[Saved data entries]

[Start of section]

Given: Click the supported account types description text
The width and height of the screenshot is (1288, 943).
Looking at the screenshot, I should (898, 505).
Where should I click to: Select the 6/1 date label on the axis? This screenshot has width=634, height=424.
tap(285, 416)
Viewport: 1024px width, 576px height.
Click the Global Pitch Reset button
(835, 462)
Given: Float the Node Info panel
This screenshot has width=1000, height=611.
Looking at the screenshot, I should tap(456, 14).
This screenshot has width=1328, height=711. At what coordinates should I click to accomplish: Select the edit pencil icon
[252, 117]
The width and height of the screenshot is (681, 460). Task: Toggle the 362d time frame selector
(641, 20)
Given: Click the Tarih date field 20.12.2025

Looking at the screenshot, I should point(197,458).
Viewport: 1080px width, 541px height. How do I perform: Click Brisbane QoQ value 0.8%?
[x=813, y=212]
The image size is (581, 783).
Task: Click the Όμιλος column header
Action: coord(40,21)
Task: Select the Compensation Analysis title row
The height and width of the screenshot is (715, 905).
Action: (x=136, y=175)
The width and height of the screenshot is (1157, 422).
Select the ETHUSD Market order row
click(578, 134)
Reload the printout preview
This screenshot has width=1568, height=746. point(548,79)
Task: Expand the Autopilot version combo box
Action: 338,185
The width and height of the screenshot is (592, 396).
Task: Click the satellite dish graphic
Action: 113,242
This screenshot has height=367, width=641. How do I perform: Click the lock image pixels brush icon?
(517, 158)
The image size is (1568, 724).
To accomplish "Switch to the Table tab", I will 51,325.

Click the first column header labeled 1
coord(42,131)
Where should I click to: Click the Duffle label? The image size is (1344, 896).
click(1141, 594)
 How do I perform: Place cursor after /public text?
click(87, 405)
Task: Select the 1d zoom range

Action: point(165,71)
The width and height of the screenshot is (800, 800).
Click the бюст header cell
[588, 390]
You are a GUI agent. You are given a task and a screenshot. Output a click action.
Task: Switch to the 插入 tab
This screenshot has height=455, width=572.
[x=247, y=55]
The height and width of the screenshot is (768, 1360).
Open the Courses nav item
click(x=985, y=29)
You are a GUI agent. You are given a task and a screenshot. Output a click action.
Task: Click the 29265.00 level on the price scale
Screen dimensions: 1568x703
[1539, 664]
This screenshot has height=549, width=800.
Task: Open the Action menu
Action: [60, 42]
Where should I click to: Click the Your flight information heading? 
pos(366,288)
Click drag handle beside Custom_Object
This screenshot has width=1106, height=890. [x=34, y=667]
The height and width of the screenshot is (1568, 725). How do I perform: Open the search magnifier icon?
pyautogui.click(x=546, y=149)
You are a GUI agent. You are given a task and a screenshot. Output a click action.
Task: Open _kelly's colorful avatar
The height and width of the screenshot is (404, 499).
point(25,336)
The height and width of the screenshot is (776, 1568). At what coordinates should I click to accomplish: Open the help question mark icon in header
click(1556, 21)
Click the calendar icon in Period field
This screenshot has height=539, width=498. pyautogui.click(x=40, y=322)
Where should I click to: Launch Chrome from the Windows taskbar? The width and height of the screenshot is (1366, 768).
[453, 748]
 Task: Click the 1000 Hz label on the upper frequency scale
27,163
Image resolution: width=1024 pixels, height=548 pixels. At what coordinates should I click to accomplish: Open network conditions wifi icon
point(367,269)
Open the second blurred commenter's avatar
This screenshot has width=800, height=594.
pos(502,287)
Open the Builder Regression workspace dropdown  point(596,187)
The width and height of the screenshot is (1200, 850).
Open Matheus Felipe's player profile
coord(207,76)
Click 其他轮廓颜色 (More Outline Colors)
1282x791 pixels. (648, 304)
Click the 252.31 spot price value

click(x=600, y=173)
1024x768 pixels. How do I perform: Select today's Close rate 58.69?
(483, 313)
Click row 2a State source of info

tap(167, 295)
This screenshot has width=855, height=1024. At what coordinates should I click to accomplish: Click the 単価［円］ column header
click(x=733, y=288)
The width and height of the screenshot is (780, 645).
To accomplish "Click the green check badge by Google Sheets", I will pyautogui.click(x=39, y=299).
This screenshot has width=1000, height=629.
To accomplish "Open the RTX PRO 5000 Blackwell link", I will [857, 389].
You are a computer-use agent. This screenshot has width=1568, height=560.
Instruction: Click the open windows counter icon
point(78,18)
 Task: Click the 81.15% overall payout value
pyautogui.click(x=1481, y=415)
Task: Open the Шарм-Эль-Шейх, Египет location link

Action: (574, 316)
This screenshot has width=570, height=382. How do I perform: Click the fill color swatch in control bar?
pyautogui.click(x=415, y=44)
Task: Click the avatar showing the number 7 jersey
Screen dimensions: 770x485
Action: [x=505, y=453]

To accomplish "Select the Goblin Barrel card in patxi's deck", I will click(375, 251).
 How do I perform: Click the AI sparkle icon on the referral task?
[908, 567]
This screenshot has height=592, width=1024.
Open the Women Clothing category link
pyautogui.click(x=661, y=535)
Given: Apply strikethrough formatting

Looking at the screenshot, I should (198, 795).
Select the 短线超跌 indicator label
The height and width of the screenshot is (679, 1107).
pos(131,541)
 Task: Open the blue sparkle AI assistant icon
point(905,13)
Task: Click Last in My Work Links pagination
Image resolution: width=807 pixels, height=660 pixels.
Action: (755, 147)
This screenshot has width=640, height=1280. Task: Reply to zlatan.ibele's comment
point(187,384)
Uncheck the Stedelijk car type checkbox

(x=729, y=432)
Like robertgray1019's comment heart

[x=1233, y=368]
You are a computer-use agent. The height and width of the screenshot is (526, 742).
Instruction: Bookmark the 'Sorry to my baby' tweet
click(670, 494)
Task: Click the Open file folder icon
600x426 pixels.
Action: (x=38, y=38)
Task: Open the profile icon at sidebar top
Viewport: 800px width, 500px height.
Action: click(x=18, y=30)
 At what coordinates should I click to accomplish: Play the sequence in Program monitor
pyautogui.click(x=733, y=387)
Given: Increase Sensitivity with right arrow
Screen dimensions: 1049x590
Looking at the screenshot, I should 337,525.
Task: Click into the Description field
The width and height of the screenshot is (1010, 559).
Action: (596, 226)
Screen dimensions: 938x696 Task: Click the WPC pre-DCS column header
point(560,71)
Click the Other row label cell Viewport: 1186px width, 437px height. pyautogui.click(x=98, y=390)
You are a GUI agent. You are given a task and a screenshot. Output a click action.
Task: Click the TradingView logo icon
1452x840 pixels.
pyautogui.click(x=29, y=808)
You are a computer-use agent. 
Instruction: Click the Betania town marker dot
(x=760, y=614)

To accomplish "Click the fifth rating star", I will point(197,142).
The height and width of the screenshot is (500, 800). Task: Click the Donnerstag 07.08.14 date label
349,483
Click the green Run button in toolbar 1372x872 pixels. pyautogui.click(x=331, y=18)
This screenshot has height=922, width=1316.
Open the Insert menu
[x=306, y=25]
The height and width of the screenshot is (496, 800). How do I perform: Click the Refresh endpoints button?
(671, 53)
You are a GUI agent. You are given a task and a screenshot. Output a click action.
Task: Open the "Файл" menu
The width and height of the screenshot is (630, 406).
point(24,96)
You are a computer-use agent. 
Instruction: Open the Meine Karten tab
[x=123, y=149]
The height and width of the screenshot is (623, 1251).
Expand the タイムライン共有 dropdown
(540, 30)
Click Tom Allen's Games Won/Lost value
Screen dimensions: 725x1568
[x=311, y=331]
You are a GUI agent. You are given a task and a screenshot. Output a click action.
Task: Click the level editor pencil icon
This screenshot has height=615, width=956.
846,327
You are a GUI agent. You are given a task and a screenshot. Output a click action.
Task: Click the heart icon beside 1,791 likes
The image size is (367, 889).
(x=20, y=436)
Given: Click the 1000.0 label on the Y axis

[End of section]

BRIEF:
Scan the data above for the string "green" and copy each line where it appears.

SOLUTION TO THE EXERCISE:
To accomplish "Click the green check badge by Google Sheets", I will pyautogui.click(x=39, y=299).
Click the green Run button in toolbar 1372x872 pixels. pyautogui.click(x=331, y=18)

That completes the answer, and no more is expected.